▶ **Source document**

------------------------------------------------------------

What really happens within those pop-up medical tents on the sideline when an NFL player goes inside to be checked for concussion?
With the process hidden from view like a senate intelligence committee meeting, we can only imagine. And right now, none of those imaginings treat the league kindly.
Judging by some recent incidents, I’m guessing the examination questions must go something like:
“OK, count to one.”
“Now, count to one, backwards.”
“Who’s buried in Grant’s Tomb?”
“Follow my finger. No, no, my finger. The one over here. Your left. Your other left. Now, stare blankly. Good.”
“Soon as you stop drooling, you’re good to go.”
The league’s concussion protocol needs to be in concussion protocol. It is dazed and confused and has shown itself unreliable and untrustworthy.
“A fraud,” Chris Nowinski called it via tweet. He is the co-founder and CEO of the Massachusetts-based Concussion Legacy Foundation. Not a fan.
Houston quarterback Tom Savage most recently was let down by a system that professes to treat his health and his long-term ability to perform simple tasks as a top priority. Blasted by San Francisco’s Elvis Dumervil on Sunday, Savage lay stunned on the ground, his arms twitching beyond his control. It was a sight that would unsettle a hardened MMA ref. Everybody in the building had to know that Savage was in trouble. Everybody except the Texans’ training staff.
If he were a boxer, his day would have been surely done.
But he is a professional football player, and a quarterback, to boot. Too valuable to take the TKO.
They took Savage into the tent of seclusion, did their obviously inadequate checkup and sent him back into the fray.
Had Savage not thrown his first pass with the suspect accuracy of a North Korean missile, missing his target high by relative miles, who knows how long he would have remained in the game? His performance seemed to be the only test that mattered, and that, he failed. The Texans reeled him back in and decided upon further review that his eggs were indeed scrambled.
The NFL is investigating.
The coach is using the fog of football as his defense (actually, the medical and training staff should be more on the hook for this than the distracted head coach).
Saying he didn’t see the replay of the hit, Texans coach Bill O’Brien added, “With benefit of the video, I never would have allowed the player back in the game, and I don't think (trainer) Geoff Kaplan would have let Tom back in the game.”
The player, having been failed by those who are supposed to be the clear-headed ones, the ones who override his instincts to play through an injury, is doing fine, so Savage tweeted. “Even though I cannot speak to media due to the protocol, I will say this, nobody cares more about his players than OB (O’Brien),” he typed.
We have seen multiple instances this season of quarterbacks taking jarring hits, showing immediate signs of head trauma, given a quick once over in the M.A.S.H. tent and pointed back toward the field.
Colts quarterback Jacoby Brissett returned to a November game after taking a hit that left him reaching for his head as he lay in the ground.
In another game last month, Seattle’s Russell Wilson was struck in the chin by a helmet, popped into the examination tent, popped back out before the flap even closed and went back to the huddle after missing but one play. Only at the end of the Seahawks’ possession did he go in for any kind of actual exam. He then continued to play.
In-game triage may not be an exact science. But if the most drunken lout in the end zone can look at the replay board and slur a diagnosis – “I think that guy could be messed up” – then the experts should be able to get this more right.
Nowinski, the concussion expert, was more blunt.
“I would not let my worst enemy go through the 2017 NFL sideline concussion protocol,” he wrote.

------------------------------------------------------------

▶ **Collected data**

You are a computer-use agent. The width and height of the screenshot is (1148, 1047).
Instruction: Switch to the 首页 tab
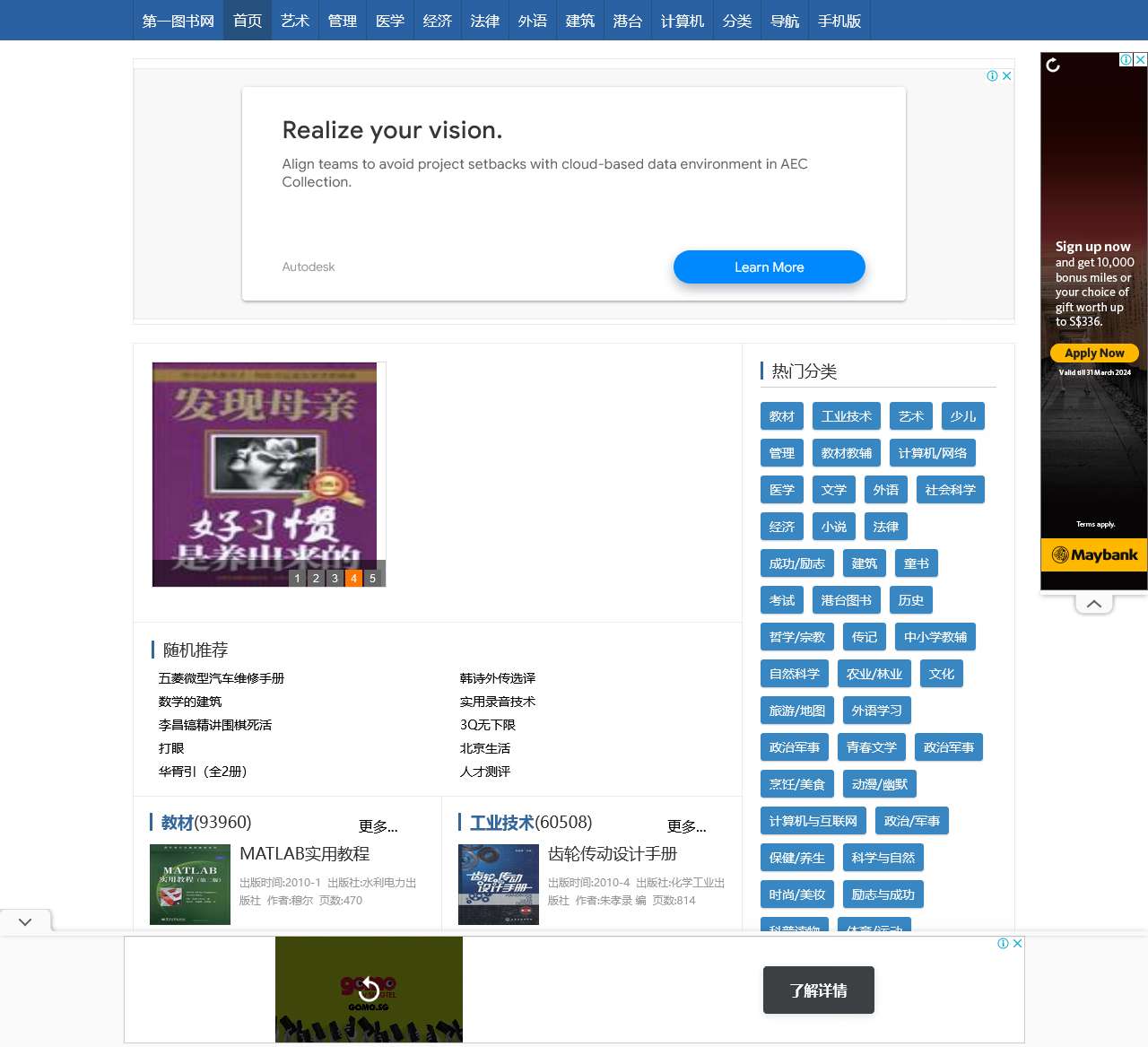tap(247, 20)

------------------------------------------------------------

▶ **Problem set**
1. Return the passage of the article on the NFL concussion protocol from "In-game triage may" to "this more right.", word for word.
2. Translate this sentence from the article on the NFL concussion protocol into Spanish: "If he were a boxer, his day would have been surely done."
The material has no part in this work.

▶ **Solved tasks**
1.
In-game triage may not be an exact science. But if the most drunken lout in the end zone can look at the replay board and slur a diagnosis – “I think that guy could be messed up” – then the experts should be able to get this more right.

2. Si fuera boxeador, su jornada sin duda habría terminado.